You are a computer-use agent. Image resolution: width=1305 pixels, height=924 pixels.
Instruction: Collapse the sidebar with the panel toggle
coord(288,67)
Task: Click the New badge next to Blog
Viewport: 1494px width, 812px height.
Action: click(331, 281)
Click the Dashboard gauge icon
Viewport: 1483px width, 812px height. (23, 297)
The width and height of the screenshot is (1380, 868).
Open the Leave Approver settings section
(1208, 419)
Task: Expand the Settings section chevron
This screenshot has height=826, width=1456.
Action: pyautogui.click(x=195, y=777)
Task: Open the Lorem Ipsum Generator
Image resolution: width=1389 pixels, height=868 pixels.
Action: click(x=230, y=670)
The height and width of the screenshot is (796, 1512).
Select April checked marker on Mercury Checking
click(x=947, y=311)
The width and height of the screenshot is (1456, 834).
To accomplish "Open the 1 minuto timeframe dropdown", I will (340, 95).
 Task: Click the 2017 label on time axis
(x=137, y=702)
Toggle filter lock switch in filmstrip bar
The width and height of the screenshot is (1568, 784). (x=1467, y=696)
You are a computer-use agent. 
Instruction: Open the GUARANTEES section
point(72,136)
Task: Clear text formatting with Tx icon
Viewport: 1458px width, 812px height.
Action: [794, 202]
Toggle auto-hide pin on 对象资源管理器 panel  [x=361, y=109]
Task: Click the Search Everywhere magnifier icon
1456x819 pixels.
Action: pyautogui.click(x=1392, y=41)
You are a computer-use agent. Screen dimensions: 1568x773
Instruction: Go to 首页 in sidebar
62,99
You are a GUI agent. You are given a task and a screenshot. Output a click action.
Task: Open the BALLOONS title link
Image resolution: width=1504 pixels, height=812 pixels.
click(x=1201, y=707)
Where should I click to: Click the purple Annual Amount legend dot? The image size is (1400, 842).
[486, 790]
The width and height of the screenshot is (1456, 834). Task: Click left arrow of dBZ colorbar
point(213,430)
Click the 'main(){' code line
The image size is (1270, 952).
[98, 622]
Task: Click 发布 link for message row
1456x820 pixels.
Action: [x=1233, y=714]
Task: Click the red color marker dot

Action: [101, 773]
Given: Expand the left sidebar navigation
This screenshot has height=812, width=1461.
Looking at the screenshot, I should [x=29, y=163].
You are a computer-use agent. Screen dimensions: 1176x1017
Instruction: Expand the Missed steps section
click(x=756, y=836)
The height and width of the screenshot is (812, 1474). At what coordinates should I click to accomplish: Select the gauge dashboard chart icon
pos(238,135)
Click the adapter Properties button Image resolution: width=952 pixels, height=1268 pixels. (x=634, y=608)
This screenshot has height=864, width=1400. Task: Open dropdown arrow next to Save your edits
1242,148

---

In the answer, restate word for word each line from the one with "Given: Expand the left sidebar navigation" through the end of the material above.

Given: Expand the left sidebar navigation
This screenshot has height=812, width=1461.
Looking at the screenshot, I should [x=29, y=163].
You are a computer-use agent. Screen dimensions: 1176x1017
Instruction: Expand the Missed steps section
click(x=756, y=836)
The height and width of the screenshot is (812, 1474). At what coordinates should I click to accomplish: Select the gauge dashboard chart icon
pos(238,135)
Click the adapter Properties button Image resolution: width=952 pixels, height=1268 pixels. (x=634, y=608)
This screenshot has height=864, width=1400. Task: Open dropdown arrow next to Save your edits
1242,148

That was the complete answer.